In a preferred embodiment the control is made in such a way that momentary burner output is regulated through the speed of the side channel blower and is only determined by the heater head temperature of the stirling engine. The lambda value and the fuel supply are also independent of the momentary burner output, with the lambda value being regulated by adjustment of the quantity ratio of primary air to secondary air and the pellet supply being regulated by a light sensor by monitoring the reflection of the brightness of the upper side of the bed of embers.

In a preferred compact embodiment, the exhaust gas recuperator and the condensing heat exchanger are placed with their heat exchanger surfaces in a concentric manner about the combustion chamber and integrated in heat insulation.

Two preferred embodiments of the invention will be explained below in closer detail by reference to the drawings, wherein:

FIG. 1 shows a schematic overall view which illustrates all functional parts of the wood-pellet cogeneration unit according to a first embodiment;

FIG. 2 shows an enlarged partial view of a gasification combustion chamber as shown in FIG. 1, with the special combustion air, fuel gas and exhaust gas guidance also being illustrated;

FIGS. 3 a to 3d show the principal arrangement of the gasification combustion chamber with grate and special embodiments concerning primary air and secondary air guidance;

FIG. 4 shows a simplified schematic view of an especially compact wood-pellet cogeneration unit according to a preferred second embodiment, and

FIG. 5 shows an enlarged partial view of a gasification combustion chamber as shown in FIG. 4, with the special combustion air, fuel gas and exhaust gas guidance also being illustrated.

An electric heating 1 (FIG. 1) or a gas burner 2 is used for preheating beyond the ignition temperature of the wood pellets a gasification combustion chamber 3a which is not yet filled with the wood pellets and in which a grate 4 is arranged. A dosing screw 5a conveys pellets from a storage container 5d to the hot grate 4 via an inclined drop chute 5b and a perpendicular drop chute 5c. A side channel blower 7 situated in the exhaust gas flow 6 of the combustion chamber 3b sucks in combustion air 10 from the ambient environment via an outside jacket 8 of a double-wall condensing chimney 9. The combustion air 10 is heated up in a recuperator 11 from ambient temperature to close to combustion chamber temperature, such that the exhaust gas flow 6 flowing through the recuperator 11 in counter-flow from the combustion chamber is cooled from combustion chamber temperature to temperatures <200° C. The recuperator 11 is arranged between the combustion chamber 3b and the side channel blower 7 and forms an air preheating unit for the combustion air 10.

[Records]

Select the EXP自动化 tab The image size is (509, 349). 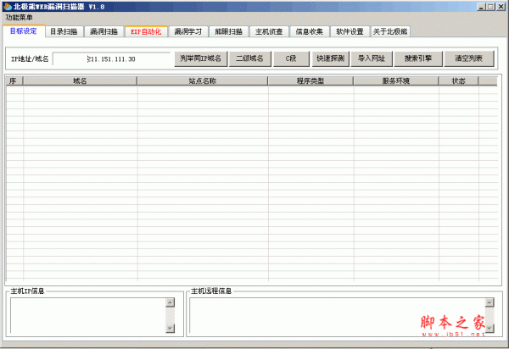click(x=145, y=32)
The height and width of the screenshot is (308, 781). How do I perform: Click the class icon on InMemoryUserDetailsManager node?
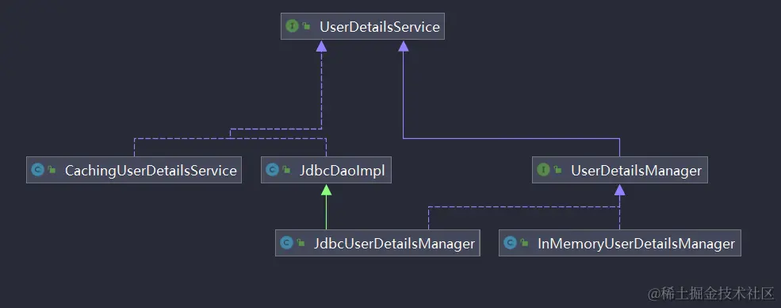(510, 243)
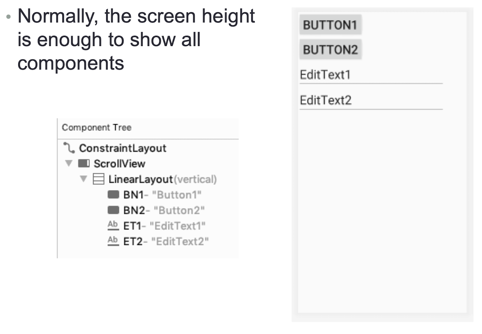Select the LinearLayout(vertical) tree item
Screen dimensions: 482x334
point(163,179)
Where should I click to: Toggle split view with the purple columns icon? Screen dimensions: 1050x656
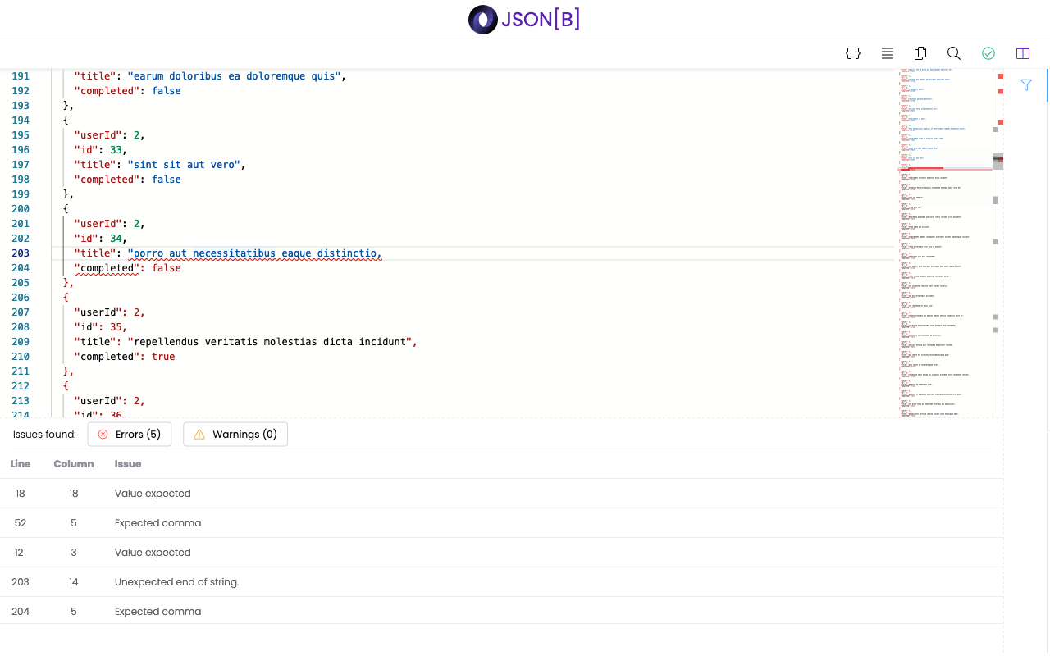pos(1022,52)
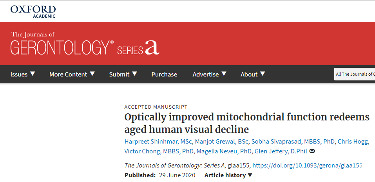Screen dimensions: 375x182
Task: Go to the Purchase page
Action: pos(164,74)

TO BE DONE: Resume the description of the wood-pellet cogeneration unit above, picking up right after its final sentence about the recuperator.

RESULT OF THE TASK:
The now hot combustion air 10 is divided downstream of the recuperator 11 into two partial flows 13 and 14 (FIG. 2) controlled by a lambda probe 12 situated in the exhaust gas flow 6, such that the primary and secondary air openings 15, 16 in the gasification combustion chamber 3 are released more or less, such that as shown here by way of example, a micro-stepper (stepper motor) 17 of the upper part of the gasification combustion chamber 3 will lift or lower, through which the annular channel 16 as the secondary air nozzle is released more or less, Principally, the primary air 13 flows in above the grate 4, whereas the secondary air 14 flows in beneath the grate 4, as will be explained in FIGS. 3a to 3d in closer detail. Depending on the air quantity ratio of primary air and second air 13, 14, the pellets on grate 4 will be gasified or combusted by the hot primary air 13.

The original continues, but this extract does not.